Une réconciliation politique d’une portée historique : le Hamas et le Fatah ont annoncé, mardi, la signature à Pékin, en Chine, d’un accord ‘’d’unité nationale’’.
Le document, signé par les deux partis qui furent longtemps à couteaux tirés, ouvre la voie à la formation d’un gouvernement intérimaire de réconciliation nationale.
« Aujourd’hui, alors que nous signons un accord pour l’unité nationale, nous disons que le moyen d’achever ce voyage est notre unité nationale, et donc nous y adhérons.
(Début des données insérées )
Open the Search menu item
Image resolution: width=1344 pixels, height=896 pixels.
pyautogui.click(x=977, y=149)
Nous ne laissons rien qui puisse saper cette unité nationale et prions pour qu’elle se matérialise », a déclaré Moussa Abu Marzouk, haut responsable politique du Hamas.
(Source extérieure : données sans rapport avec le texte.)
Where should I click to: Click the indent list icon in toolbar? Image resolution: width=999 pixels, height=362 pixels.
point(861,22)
Cette nouvelle donne intervient dans un contexte de guerre entre Israël et le Hamas, les criminels de guerre israéliens ayant ensanglanté et ravagé la Bande de Gaza avec une telle sauvagerie que la plus grande prison à ciel ouvert du monde s’est transformée tragiquement, effroyablement, en un immense cimetière.
Sans surprise, l’Etat génocidaire israélien exclut l’idée même de toute autorité dans l’enclave palestinienne, incluant le Hamas.